▶ **TASK TO COMPLETE**
Output the entries below so that they read exactly as they do now.

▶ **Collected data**
•••
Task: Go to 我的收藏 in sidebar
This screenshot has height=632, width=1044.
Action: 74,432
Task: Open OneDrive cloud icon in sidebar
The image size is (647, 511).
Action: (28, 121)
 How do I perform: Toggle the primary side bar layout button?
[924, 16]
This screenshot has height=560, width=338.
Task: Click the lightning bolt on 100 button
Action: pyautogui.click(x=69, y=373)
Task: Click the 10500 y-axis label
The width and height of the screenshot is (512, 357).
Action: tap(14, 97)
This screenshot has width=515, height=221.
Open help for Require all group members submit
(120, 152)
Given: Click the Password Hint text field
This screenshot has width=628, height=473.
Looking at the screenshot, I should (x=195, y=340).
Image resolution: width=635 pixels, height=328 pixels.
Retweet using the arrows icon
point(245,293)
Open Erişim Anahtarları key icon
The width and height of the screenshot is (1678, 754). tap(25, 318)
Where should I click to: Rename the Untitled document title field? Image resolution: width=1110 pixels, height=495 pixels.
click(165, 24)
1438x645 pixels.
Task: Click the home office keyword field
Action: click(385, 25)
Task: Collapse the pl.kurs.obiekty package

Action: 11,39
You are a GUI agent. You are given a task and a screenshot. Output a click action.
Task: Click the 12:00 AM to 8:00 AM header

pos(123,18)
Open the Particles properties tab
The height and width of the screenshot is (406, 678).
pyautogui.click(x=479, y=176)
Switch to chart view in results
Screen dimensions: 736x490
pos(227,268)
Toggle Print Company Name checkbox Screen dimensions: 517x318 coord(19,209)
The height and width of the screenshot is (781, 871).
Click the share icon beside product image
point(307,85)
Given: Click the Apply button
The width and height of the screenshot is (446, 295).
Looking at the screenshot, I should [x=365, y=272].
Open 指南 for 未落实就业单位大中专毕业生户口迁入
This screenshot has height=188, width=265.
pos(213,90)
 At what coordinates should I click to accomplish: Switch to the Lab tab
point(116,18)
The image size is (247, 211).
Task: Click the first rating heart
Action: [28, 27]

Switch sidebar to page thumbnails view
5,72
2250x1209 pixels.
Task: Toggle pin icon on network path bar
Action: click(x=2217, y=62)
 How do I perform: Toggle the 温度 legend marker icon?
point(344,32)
•••
▶ **ANSWER AREA**
Task: Go to 我的收藏 in sidebar
This screenshot has height=632, width=1044.
Action: 74,432
Task: Open OneDrive cloud icon in sidebar
The image size is (647, 511).
Action: (28, 121)
 How do I perform: Toggle the primary side bar layout button?
[924, 16]
This screenshot has height=560, width=338.
Task: Click the lightning bolt on 100 button
Action: pyautogui.click(x=69, y=373)
Task: Click the 10500 y-axis label
The width and height of the screenshot is (512, 357).
Action: tap(14, 97)
This screenshot has width=515, height=221.
Open help for Require all group members submit
(120, 152)
Given: Click the Password Hint text field
This screenshot has width=628, height=473.
Looking at the screenshot, I should (x=195, y=340).
Image resolution: width=635 pixels, height=328 pixels.
Retweet using the arrows icon
point(245,293)
Open Erişim Anahtarları key icon
The width and height of the screenshot is (1678, 754). tap(25, 318)
Where should I click to: Rename the Untitled document title field? Image resolution: width=1110 pixels, height=495 pixels.
click(165, 24)
1438x645 pixels.
Task: Click the home office keyword field
Action: click(385, 25)
Task: Collapse the pl.kurs.obiekty package

Action: 11,39
You are a GUI agent. You are given a task and a screenshot. Output a click action.
Task: Click the 12:00 AM to 8:00 AM header

pos(123,18)
Open the Particles properties tab
The height and width of the screenshot is (406, 678).
pyautogui.click(x=479, y=176)
Switch to chart view in results
Screen dimensions: 736x490
pos(227,268)
Toggle Print Company Name checkbox Screen dimensions: 517x318 coord(19,209)
The height and width of the screenshot is (781, 871).
Click the share icon beside product image
point(307,85)
Given: Click the Apply button
The width and height of the screenshot is (446, 295).
Looking at the screenshot, I should [x=365, y=272].
Open 指南 for 未落实就业单位大中专毕业生户口迁入
This screenshot has height=188, width=265.
pos(213,90)
 At what coordinates should I click to accomplish: Switch to the Lab tab
point(116,18)
The image size is (247, 211).
Task: Click the first rating heart
Action: [28, 27]

Switch sidebar to page thumbnails view
5,72
2250x1209 pixels.
Task: Toggle pin icon on network path bar
Action: click(x=2217, y=62)
 How do I perform: Toggle the 温度 legend marker icon?
point(344,32)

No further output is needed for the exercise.